EXERCISE SET:
**a.** In the passage about Saul and David, how long did Saul wait for Samuel before making the burnt offering himself?
**b.** Carry the passage about Saul and David forward from its final sentence, in the same voice.

SUPPLIED PASSAGE:
━━━━━━━━━━━━━━━━━━━━━━━━━━━━━━

Saul failed to obey the Lord, He did not keep the Lord’s commandments. And he did not give the Lord His due, He did not inquire of the Lord but turned elsewhere in His need. And do you recall the awful incident which led to the kingdom being removed from Saul by the Lord?
The details are recorded in 1 Samuel 13. In his third year as king, Saul is preparing to battle the Philistines and the people of Israel are scared and scattered. And so before the battle, Saul waited for Samuel to come to give offerings before the Lord. But when Samuel did not arrive after a week, Saul grew impatient and took matters into his own hands. He unlawfully began to minister before the Lord and gave the burnt offering himself. As he did this, Samuel finally arrived and was distraught over Saul’s disobedience.
While it was right of Saul to want to give a sacrifice to God before battle, his impatience and emotions led him to do so in a way that did not honor the Lord’s clear commands. He did it himself rather than waiting for Samuel. Saul’s sin is so great here that Samuel declares to him that his kingdom will end because he has not kept what the Lord commanded him.
So that is the first example in 1 Chronicles of what happens when God is not worshiped according to His commandments. When we do this, our attempt to honor Him fundamentally dishonors Him.
The second example is from King David himself. In our passage today we actually see David’s second attempt at returning the ark to Jerusalem. The first attempt was back in 1 Chronicles 13, and it did not go well for David. The reason it did not go well is because while David had the right desire and zeal to see the ark moved to Jerusalem, he irreverently neglected the commands of God regarding how it was to be treated and moved.

━━━━━━━━━━━━━━━━━━━━━━━━━━━━━━

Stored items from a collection
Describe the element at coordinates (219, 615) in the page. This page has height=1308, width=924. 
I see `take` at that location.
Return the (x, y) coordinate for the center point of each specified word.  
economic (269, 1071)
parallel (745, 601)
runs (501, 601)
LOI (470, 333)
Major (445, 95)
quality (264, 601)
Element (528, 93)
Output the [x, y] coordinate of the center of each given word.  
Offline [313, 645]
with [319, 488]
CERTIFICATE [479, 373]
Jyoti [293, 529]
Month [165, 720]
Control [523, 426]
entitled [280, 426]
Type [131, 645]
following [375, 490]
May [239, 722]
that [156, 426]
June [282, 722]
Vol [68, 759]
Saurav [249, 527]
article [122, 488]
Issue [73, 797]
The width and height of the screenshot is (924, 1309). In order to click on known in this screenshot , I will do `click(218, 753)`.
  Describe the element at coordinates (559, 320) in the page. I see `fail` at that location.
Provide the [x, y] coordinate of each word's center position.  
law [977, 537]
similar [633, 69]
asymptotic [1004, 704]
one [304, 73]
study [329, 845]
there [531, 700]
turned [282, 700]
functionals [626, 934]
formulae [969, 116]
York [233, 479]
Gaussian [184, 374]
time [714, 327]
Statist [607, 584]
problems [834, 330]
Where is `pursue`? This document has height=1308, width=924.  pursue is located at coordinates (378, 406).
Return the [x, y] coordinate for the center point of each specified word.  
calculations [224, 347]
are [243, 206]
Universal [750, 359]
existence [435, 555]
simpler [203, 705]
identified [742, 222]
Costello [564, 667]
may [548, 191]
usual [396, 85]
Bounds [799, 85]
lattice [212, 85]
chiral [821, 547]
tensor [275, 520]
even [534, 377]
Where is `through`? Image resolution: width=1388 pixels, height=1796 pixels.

━━━━━━━━━━━━━━━━━━━━━━━━━━━━━━

FINAL RESULTS:
**a.** A week.

**b.**
1 Chron. 13 David has just recently been anointed king and one of the first things he does is turn his attention to the ark of the Lord. He says to the Israelites, “Let us bring the ark of our God to us, for we did not seek it in the days of Saul” (1 Chron. 13:3). Saul did not lead Israel in seeking the presence of God by way of the ark. It sat 20 years in the house of a Levite as if it were a common thing before David came to it. And so the Lord has established David, crowning him and giving him victory in battle, and David now in return desires to give the Lord the honor he is due in the land. But while David’s intentions in seeking the ark are good, he does not yet fully move beyond the flaws of his predecessor. He sins against the Lord in his zeal and his mistakes halt this first attempt at bringing the ark into Jerusalem.
The first error of David was the mode of transportation he provided for the ark of the covenant.
The Law explicitly says that the ark is only to be carried by its poles on the shoulders of the Levites. And here David is placing it on a cart pulled by oxen – which just so happens to be the dishonorable way the Philistines moved the ark around. This neglect of God’s Law regarding the care of the ark demonstrated an irreverence for God and His awesome presence.
The second error was that of Uzzah. The ark had resided in his father’s house for 20 years, and perhaps he become too accustomed to its presence. For as Uzzah traveled with the ark at one point the oxen momentarily stumbled, and he reached his hand out to it in order to steady it. His action may have been well intended, but as a layman he was not to touch God’s holy ark. And so the Lord struck him down in anger, causing David to become angry and afraid of God, saying, “How can I bring the ark of God to me?”
Now David’s second attempt at returning the ark, which is completed in our chapter this morning, begins in 1 Chron. 15.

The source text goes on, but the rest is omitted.